TTIP Negotiations. Round Two. Seconds Out.

 Dan Mullaney, Chief US Negotiator for the Transatlantic  Trade and Investment Partnership (TTIP), Ignacio Garcia Bercero, Chief EU Negotiator for TTIP - TTIP Negotiations. Round Two. Seconds Out.

Negotiators meet for the second round of Transatlantic Trade and Investment Partnership talks. The EU and U.S. EU negotiators met in Brussels yesterday for the first day in a second round of talks to foster progress in the Transatlantic Trade and Investment Partnership (TTIP).

The beginning of the week will be devoted to discussions on investment rules and trade in services. The teams of negotiators will continue working on those topics during the course of the week, as other negotiators meet to discuss a range of regulatory issues, including regulatory coherence, technical barriers to trade, and sectoral approaches, as well as energy and raw materials, supplemented by video conferences on sanitary and phytosanitary measures and other topics.

The Transatlantic Trade and Investment Partnership (TTIP) is a trade agreement currently being negotiated between the European Union and the United States. It aims at removing trade barriers in a wide range of economic sectors to make it easier to buy and sell goods and services between the EU and the US.

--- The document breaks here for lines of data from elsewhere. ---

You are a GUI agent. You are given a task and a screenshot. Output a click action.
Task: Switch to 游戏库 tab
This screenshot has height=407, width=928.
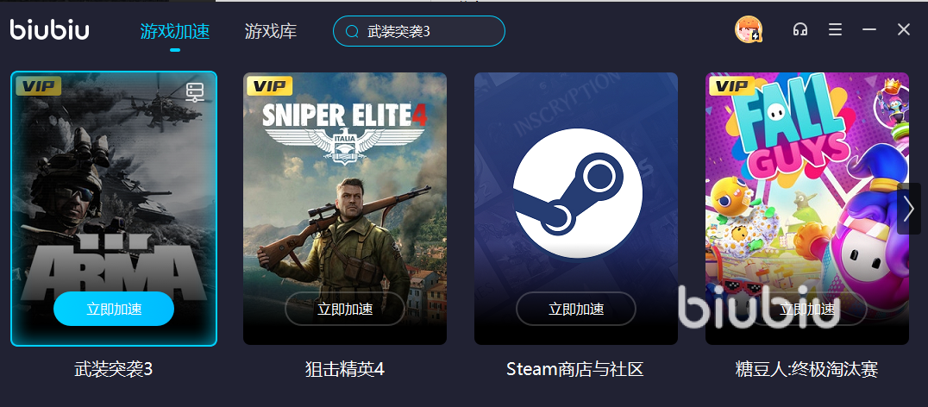point(271,31)
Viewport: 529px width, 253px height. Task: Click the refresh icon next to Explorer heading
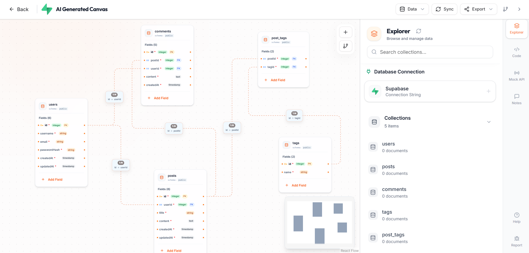[419, 31]
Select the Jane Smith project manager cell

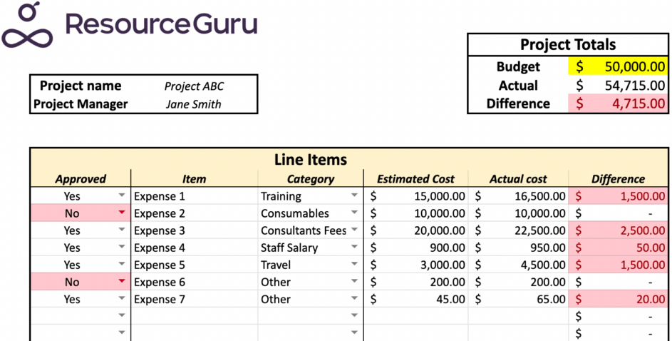pyautogui.click(x=194, y=104)
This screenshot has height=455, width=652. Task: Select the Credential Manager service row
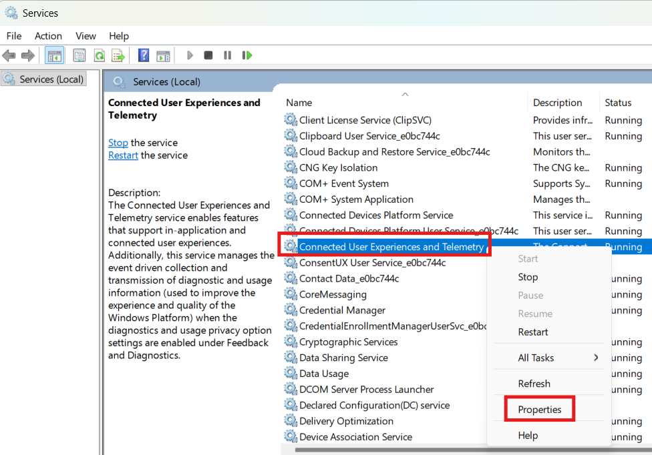(x=342, y=310)
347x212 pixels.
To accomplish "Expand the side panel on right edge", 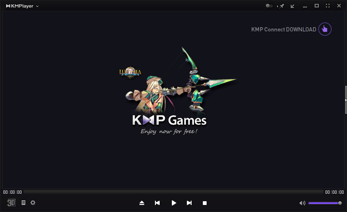I will (x=345, y=99).
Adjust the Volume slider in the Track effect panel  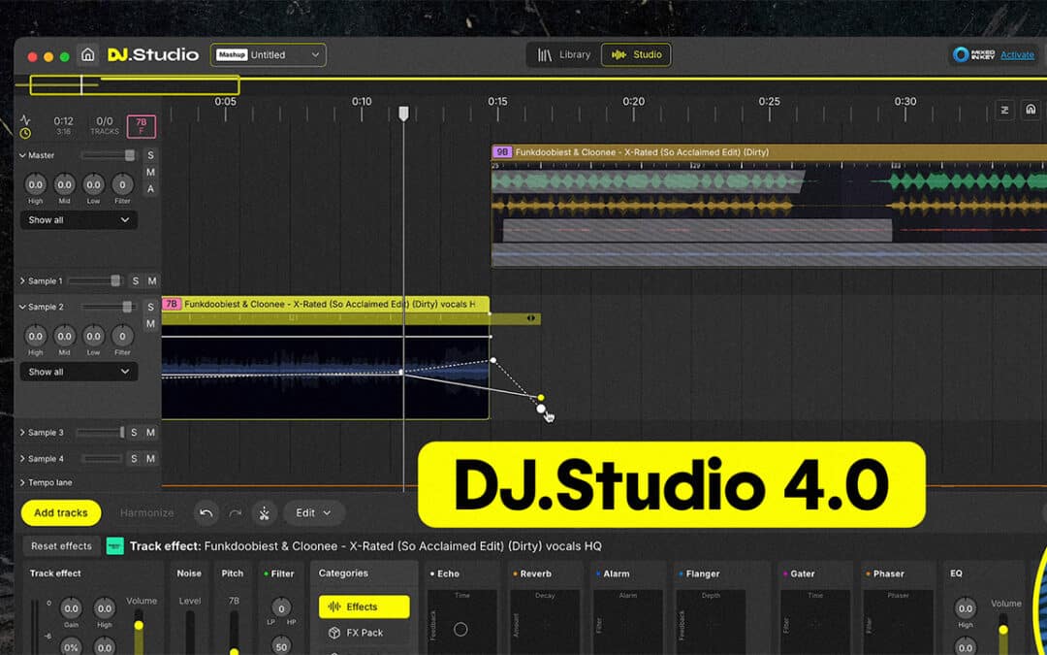tap(139, 626)
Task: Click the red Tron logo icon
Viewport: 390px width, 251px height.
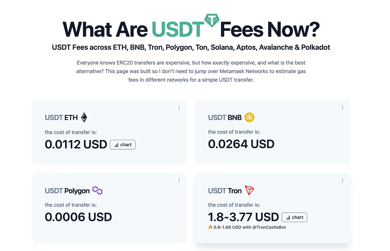Action: pyautogui.click(x=249, y=190)
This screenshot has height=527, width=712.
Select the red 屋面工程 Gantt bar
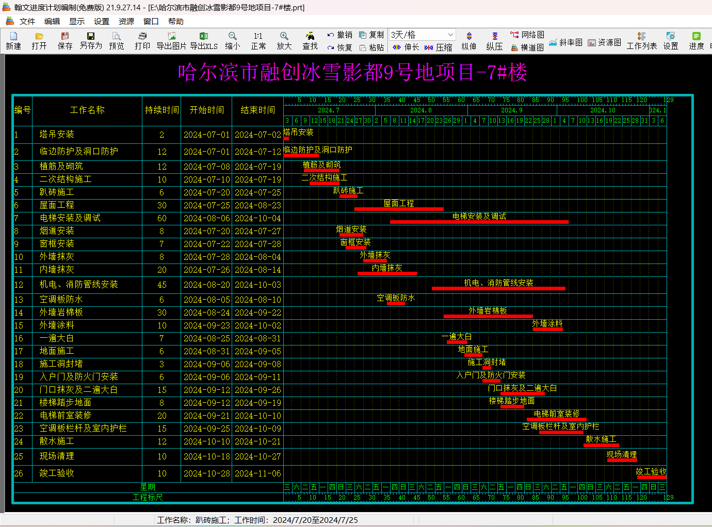pos(398,209)
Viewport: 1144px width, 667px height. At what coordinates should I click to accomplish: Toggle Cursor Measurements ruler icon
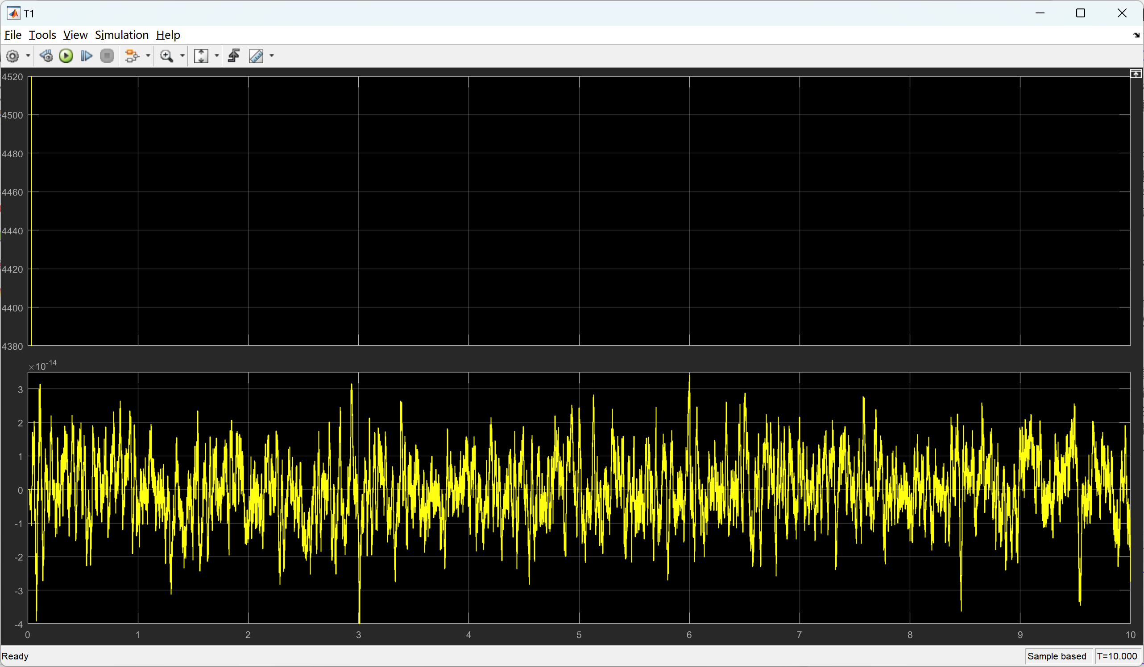coord(256,56)
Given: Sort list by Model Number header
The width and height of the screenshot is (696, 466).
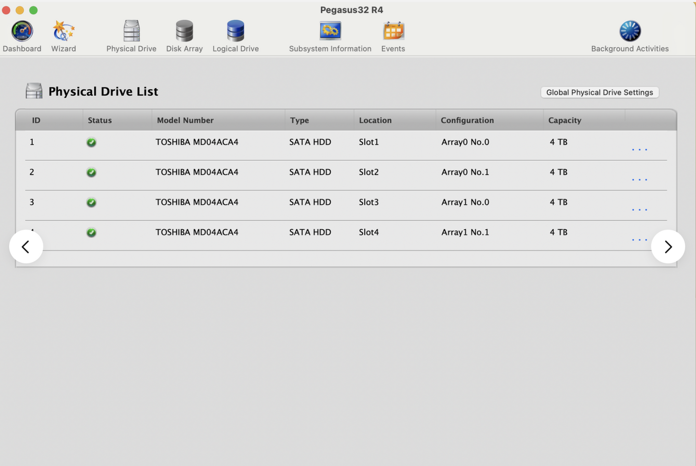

On top of cutting tariffs across all sectors, the EU and the US want to tackle barriers behind the customs border – such as differences in technical regulations, standards and approval procedures. These often cost unnecessary time and money for companies who want to sell their products on both markets. For example, when a car is approved as safe in the EU, it has to undergo a new approval procedure in the US even though the safety standards are similar.

The TTIP negotiations will also look at opening both markets for services, investment, and public procurement.  They could also shape global rules on trade.